I really love Nginx though. It can really take quite a beating without even batting an eyelash as I've seen. That said, I'll still be using Apache as my "workhorse" server for some time until I can get more Nginx experience under my belt. So I'd say take these testimonials for what they are: just testimonials. True or not, any piece of software worth using can get people to rave about it. What's important is if they're situations, expectations, and needs align with your own.
What? Neither Apache nor nginx can serve multiple SSL sites off a single IP without a UCC certificate, SNI, or multiple IPs. SSL requests have their Host header encrypted, which means the server doesn't know which SSL certificate to present until after encryption.

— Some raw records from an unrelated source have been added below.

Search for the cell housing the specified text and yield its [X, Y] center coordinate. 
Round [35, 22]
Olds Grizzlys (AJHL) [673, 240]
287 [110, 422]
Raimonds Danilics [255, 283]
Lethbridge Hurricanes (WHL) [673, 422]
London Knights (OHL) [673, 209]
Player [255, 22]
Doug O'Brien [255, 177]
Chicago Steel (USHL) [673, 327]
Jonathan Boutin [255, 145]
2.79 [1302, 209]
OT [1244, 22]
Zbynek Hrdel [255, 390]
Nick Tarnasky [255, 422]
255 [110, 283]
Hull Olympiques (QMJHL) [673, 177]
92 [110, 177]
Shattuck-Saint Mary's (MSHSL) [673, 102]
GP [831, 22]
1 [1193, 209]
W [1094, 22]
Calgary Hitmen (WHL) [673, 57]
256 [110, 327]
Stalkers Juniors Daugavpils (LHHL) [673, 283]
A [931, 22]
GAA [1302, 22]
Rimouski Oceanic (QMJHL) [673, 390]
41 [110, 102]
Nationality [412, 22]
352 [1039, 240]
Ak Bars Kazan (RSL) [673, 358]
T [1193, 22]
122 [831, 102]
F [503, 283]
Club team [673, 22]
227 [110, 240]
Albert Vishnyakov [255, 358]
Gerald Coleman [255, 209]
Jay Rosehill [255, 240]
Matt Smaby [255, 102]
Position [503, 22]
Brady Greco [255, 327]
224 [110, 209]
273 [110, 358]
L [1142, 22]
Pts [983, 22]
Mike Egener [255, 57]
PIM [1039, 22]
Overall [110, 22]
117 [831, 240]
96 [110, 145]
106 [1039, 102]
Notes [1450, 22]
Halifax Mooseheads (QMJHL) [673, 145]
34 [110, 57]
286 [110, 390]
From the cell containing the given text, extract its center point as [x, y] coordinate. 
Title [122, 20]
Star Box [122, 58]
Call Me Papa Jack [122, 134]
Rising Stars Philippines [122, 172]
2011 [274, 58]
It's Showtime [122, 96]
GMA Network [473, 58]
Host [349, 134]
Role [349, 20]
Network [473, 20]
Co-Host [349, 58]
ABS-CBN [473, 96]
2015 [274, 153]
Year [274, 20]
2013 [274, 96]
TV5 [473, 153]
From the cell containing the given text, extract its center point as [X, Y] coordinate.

How is this best of both worlds?! You add one more layer where things can go wrong, for mostly no benefit nowadays. Now people need to know how to properly configure and secure two pieces of technology that do the same things. I know this is the most popular setup nowadays for new php deployments and this is why I hate it so much! Why does everyone have to complect anything from software to devops nowadays?! If you start with something like this and use the same mindset of "just the best tool for the job, nothing else, not matter how many tools you use" for everything from devops to frameworks to your app you'll end up sooner or later with something that makes asp.net and iis setups or even spring based enterprisey ones look like a breath of fresh air! Better spend some extra effort to make your php app work great on the nginx+php setup. My advice for anybody doing PHP: remember why you are using PHP and not something else in the first place! because you want everything to be drop-dead no-think simple, from devops to framework, to app! because this way you can concentrate 90% of your effort on front-end, design and pr (and it's not necessarily bad if this is how your business should work)!
How it is best of both worlds? Nginx simply does not have all the features Apache have. Take a look at the .htaccess rules that Wordpress and WP-Supercache needs. It's much easier to to run Wordpress on Apache and put that behind Nginx than to figure out how to rewrite the rules to Nginx form (or worse, update the rules when they change). There's also a ton of Apache modules that have no Nginx equivalent, or no easy Nginx equivalent.
Why I use PHP? Because some apps don't have good Ruby or Python equivalents. After all these years I still haven't found anything better than Wordpress and phpMyAdmin. If it's my own code, sure, I'll write Ruby, but I'm talking about apps.
Putting Nginx before Apache allows it to protect Apache from slow clients because Nginx buffers requests and responses.
Thanks for the link!
Long live to Nginx !
nginx's ssi capability is so bare currently. however, it is an excellent reverse proxy for me.